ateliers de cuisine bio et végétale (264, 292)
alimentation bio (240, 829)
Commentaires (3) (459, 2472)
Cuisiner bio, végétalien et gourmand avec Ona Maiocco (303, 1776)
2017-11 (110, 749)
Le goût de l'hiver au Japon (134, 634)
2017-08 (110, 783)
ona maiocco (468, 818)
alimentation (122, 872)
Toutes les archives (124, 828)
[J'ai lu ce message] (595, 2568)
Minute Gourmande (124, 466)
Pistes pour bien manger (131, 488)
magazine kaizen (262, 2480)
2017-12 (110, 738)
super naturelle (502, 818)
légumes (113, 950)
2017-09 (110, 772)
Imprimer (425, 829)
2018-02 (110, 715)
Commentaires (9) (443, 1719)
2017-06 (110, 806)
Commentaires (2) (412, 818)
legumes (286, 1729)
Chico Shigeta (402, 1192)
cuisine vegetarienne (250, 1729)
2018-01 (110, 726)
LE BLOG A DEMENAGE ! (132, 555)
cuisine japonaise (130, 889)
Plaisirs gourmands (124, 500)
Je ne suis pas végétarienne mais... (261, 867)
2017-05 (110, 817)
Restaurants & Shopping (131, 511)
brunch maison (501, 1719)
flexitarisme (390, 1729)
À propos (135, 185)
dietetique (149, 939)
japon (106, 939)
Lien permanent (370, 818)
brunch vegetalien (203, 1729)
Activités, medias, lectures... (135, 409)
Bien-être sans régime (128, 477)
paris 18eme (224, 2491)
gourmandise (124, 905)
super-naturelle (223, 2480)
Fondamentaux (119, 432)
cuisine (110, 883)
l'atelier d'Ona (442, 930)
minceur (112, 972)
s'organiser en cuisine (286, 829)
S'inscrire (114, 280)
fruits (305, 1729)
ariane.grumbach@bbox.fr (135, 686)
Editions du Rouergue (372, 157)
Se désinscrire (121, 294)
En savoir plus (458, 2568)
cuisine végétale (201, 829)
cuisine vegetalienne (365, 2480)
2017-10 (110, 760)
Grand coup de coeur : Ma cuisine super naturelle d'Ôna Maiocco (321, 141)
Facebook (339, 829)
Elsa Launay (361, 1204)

● ● ●

- **How to complete this task**
Copy out the whole listing above, leaving each line exactly as it stands.

- **Written answer**
ateliers de cuisine bio et végétale (264, 292)
alimentation bio (240, 829)
Commentaires (3) (459, 2472)
Cuisiner bio, végétalien et gourmand avec Ona Maiocco (303, 1776)
2017-11 (110, 749)
Le goût de l'hiver au Japon (134, 634)
2017-08 (110, 783)
ona maiocco (468, 818)
alimentation (122, 872)
Toutes les archives (124, 828)
[J'ai lu ce message] (595, 2568)
Minute Gourmande (124, 466)
Pistes pour bien manger (131, 488)
magazine kaizen (262, 2480)
2017-12 (110, 738)
super naturelle (502, 818)
légumes (113, 950)
2017-09 (110, 772)
Imprimer (425, 829)
2018-02 (110, 715)
Commentaires (9) (443, 1719)
2017-06 (110, 806)
Commentaires (2) (412, 818)
legumes (286, 1729)
Chico Shigeta (402, 1192)
cuisine vegetarienne (250, 1729)
2018-01 (110, 726)
LE BLOG A DEMENAGE ! (132, 555)
cuisine japonaise (130, 889)
Plaisirs gourmands (124, 500)
Je ne suis pas végétarienne mais... (261, 867)
2017-05 (110, 817)
Restaurants & Shopping (131, 511)
brunch maison (501, 1719)
flexitarisme (390, 1729)
À propos (135, 185)
dietetique (149, 939)
japon (106, 939)
Lien permanent (370, 818)
brunch vegetalien (203, 1729)
Activités, medias, lectures... (135, 409)
Bien-être sans régime (128, 477)
paris 18eme (224, 2491)
gourmandise (124, 905)
super-naturelle (223, 2480)
Fondamentaux (119, 432)
cuisine (110, 883)
l'atelier d'Ona (442, 930)
minceur (112, 972)
s'organiser en cuisine (286, 829)
S'inscrire (114, 280)
fruits (305, 1729)
ariane.grumbach@bbox.fr (135, 686)
Editions du Rouergue (372, 157)
Se désinscrire (121, 294)
En savoir plus (458, 2568)
cuisine végétale (201, 829)
cuisine vegetalienne (365, 2480)
2017-10 (110, 760)
Grand coup de coeur : Ma cuisine super naturelle d'Ôna Maiocco (321, 141)
Facebook (339, 829)
Elsa Launay (361, 1204)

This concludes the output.